+++ Text passage

I'm right now not even sure why free_guilty exists, but I don't see how
it's illegal for drm_sched to call free_job in drm_sched_job_timedout?
free_job can be called at any point in time, drivers must expect that.
No lock is being held, and timedout_job already ran. So what's the
problem?
For drivers with additional refcounting it would be even less of a
problem.
>
> [2] git format-patch -1 ea2f6a77d0c40
>
> > > The first question would be: what does amdgpu need the job for after
> > > free_job() ran? What do you even need a job for still after there was a
> > > timeout?
> >
> > No, we just need the job structure alive as long as the timedout_job()
> > callback is running.
> >
>
> Yes, I agree.
As far as I can see that's how it's already implemented? No one can
free that job while timedout_job() is running in
drm_sched_job_timedout().
>
> > > And if you really still need its contents, can't you memcpy() the job
> > > or something?
> > >
> > > Assuming that it really needs it and that that cannot easily be solved,
> > > I suppose the obvious answer for differing memory life times is
> > > refcounting. So amdgpu could just let drm_sched drop its reference in
> > > free_job(), and from then onward it's amdgpu's problem.
> > >
> > > I hope Matthew can educate us on how Xe does it.

++++++

→ **Requirements**:
1/ Reproduce word for word the portion of the drm_sched job-lifetime discussion starting at "As far as I" and ending at "it's amdgpu's problem.".
2/ Write the next part of the drm_sched job-lifetime discussion, picking up after its final sentence.

+++ Information shown

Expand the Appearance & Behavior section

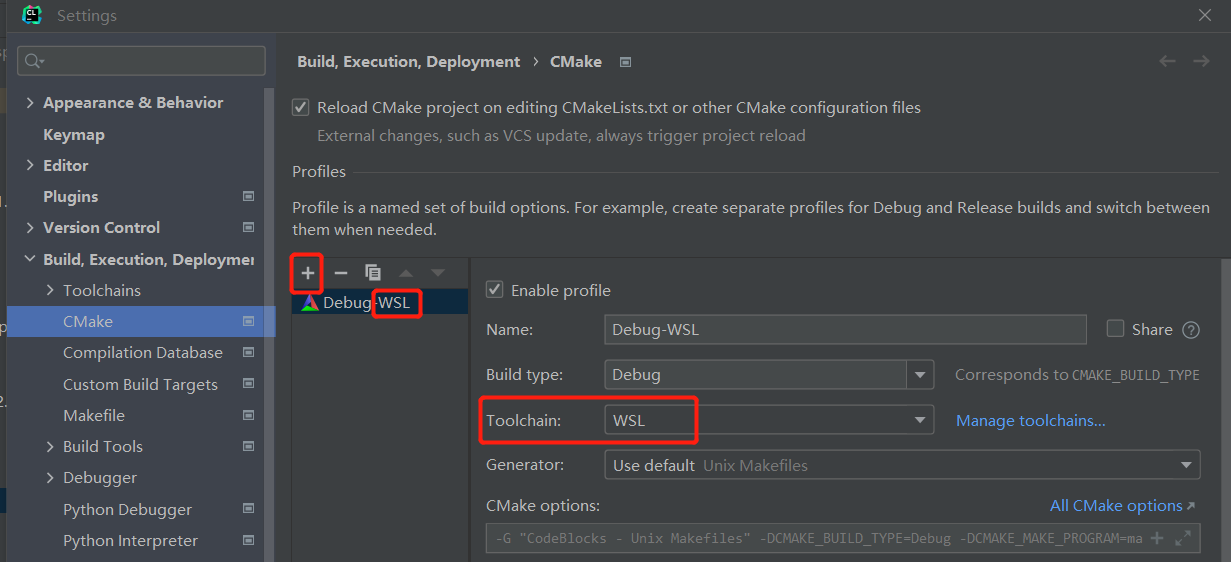(30, 103)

++++++

→ **Responses to the exercise**:
1/
As far as I can see that's how it's already implemented? No one can
free that job while timedout_job() is running in
drm_sched_job_timedout().
>
> > > And if you really still need its contents, can't you memcpy() the job
> > > or something?
> > >
> > > Assuming that it really needs it and that that cannot easily be solved,
> > > I suppose the obvious answer for differing memory life times is
> > > refcounting. So amdgpu could just let drm_sched drop its reference in
> > > free_job(), and from then onward it's amdgpu's problem.

2/
> >
> > We discussed this on XDC and it was Matthew who brought up that this can be
> > solved by running timeout and free worker on the same single threaded wq.
> >
>
> No, see my explainations above. This is not my suggestion.
>
> > >
> > > AFAIK Nouveau doesn't have that problem, because on timeout we just
> > > terminate the channel.
> > >
> > > Would also be interesting to hear whether other driver folks have the
> > > problem of free_job() being racy.
> >
> > I think that this is still a general problem with the drm scheduler and not
> > driver specific at all.
> >
>
> Maybe the free_guilty is likely a scheduler problem but I'm not seeing
> an issue aside from that.
I also can't see the bug. I fail to see how drm_sched can free a job
that's currently in use in timedout_job(). If that can happen,
Christian, Vitaly, please point us to where and how. Only then can we
decide on how to fix it properly.
P.